Best defensive performance:  JAKE SCOTT (Super Bowl VII)
Miami safety Jake Scott, who remains Georgia's all-time career leader in interceptions after 41 years, picked off two errant passes thrown by Washington quarterback Billy Kilmer in the 1973 game.  The second, which occurred in the fourth quarter, was intercepted in Scott's own end zone and returned 55 yards.  In the 14-7 Dolphins win, Scott also returned two punts for four yards and was recognized as the game's MVP.

Best performance by a returner:  JAKE SCOTT (Super Bowl VIII)
A year later in the Super Bowl of '74 (See Tarkenton above), Scott returned three punts for 20 yards and two kickoffs for 47 yards.  Scott's 67 combined return yards is 46 more than the second most by a Georgia player in a Super Bowl.  The former Bulldog also recovered a Vikings fumble in the Miami win.

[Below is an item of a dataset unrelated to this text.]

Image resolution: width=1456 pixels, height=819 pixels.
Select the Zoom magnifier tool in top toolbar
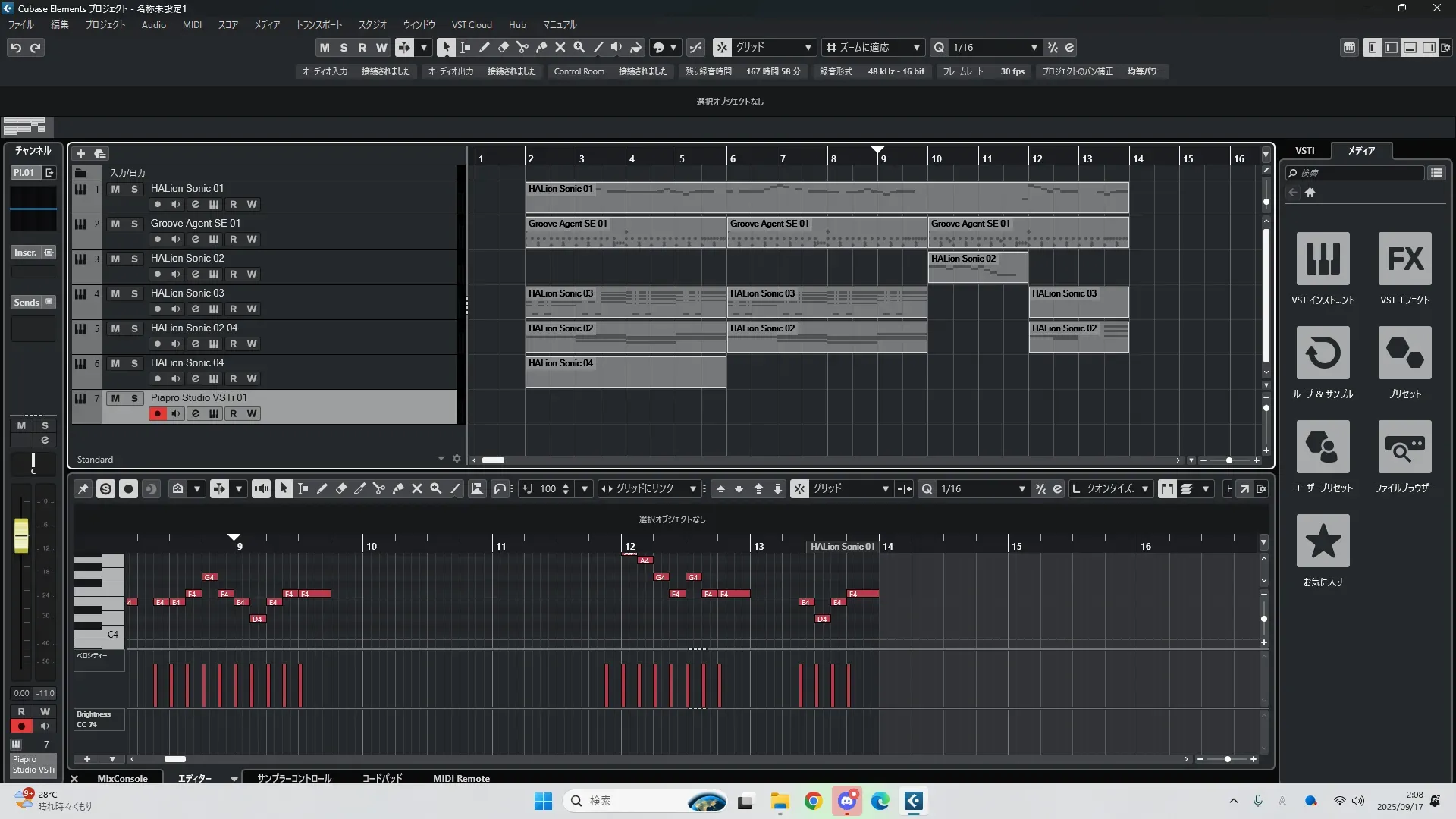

A great career winds down:  MACK STRONG (Super Bowl XL) 
Fullback Mack Strong had been a 12-year veteran, all with Seattle, before finally being recognized as a Pro Bowler for the 2005 season.  Soon afterwards, his Seahawks were making their first trip to the Super Bowl in franchise history (See Ward above).  Mostly a blocking back, Strong had averaged only a little more than two touches (rushes + receptions) per regular-season game.  However, against the Steelers, he carried twice for seven yards and caught two passes for 15 yards.  The following season of 2006, Strong made the Pro Bowl for a second time before retiring after the '07 campaign.

Best place-kicking performance:  KEVIN BUTLER (Super Bowl XX)
Butler, who still remains the only placekicker in the College Football Hall of Fame, was a rookie on the great 1985 Chicago Bears team that thumped New England in the Super Bowl, 46-10.  Butler was perfect against the Patriots, making all five of his PATs and three field goals, all in the first half.  A quarter-century later, his three successful field goals are still tied for second most in Super Bowl history.

Best punting performance:  BOBBY WALDEN (Super Bowl IX)
Walden played halfback at Georgia and was a gifted pass catcher, but was at his best when punting the football.  So good, in fact, he would punt 14 years in the NFL, primarily playing for the great Pittsburgh Steelers teams of the 1970s.  Against the Minnesota Vikings in the 1975 game, Walden averaged 40.5 yards on six punts—the only 40+ punting average in the three Super Bowls where an ex-Bulldog punted.  Walden did have one of his punts blocked for a touchdown but he and the rest of the Steelers still prevailed, 16-6.

A couple of old timers:  JIMMY ORR (Super Bowl III)
In 1968, a 33-year-old Jimmy Orr, only two years from retirement, led Baltimore in receiving yards from his split end position.  Played in Miami, Super Bowl III was supposed to be an easy victory for he and the Colts (18-point favorites) over a cocky Joe Namath and the New York Jets.  Late in the first half and as the Jets led 7-0, Orr was involved in what is recognized as one of the most well-known plays in Super Bowl history.  From its 41-yard line, Baltimore ran a flea-flicker, leaving Orr wide open running towards the end zone.  Quarterback Earl Morrall decided to throw to running back Jerry Hill instead and his pass was intercepted as the first half expired.

Trailing 13-0 late in the third quarter, the Colts benched Morrall in favor of 35-year-old Johnny Unitas, who had thrown only 32 passes all season.  Orr was held without a reception until catching three fourth-quarter passes from Unitas for 42 yards.  Unitas and Orr provided Baltimore a spark but it wasn't enough as the Jets won in a shocking upset, 16-7.

Later, when asked about the infamous pass that was never thrown his way on the flea-flicker, Orr said, "Earl said he just didn't see me.  I was open from here to Tampa."  There has been some speculation that Morrall couldn't see Orr because the Florida A&M marching band (in blue uniforms similar to the Colts) had gathered behind the end zone for the halftime show.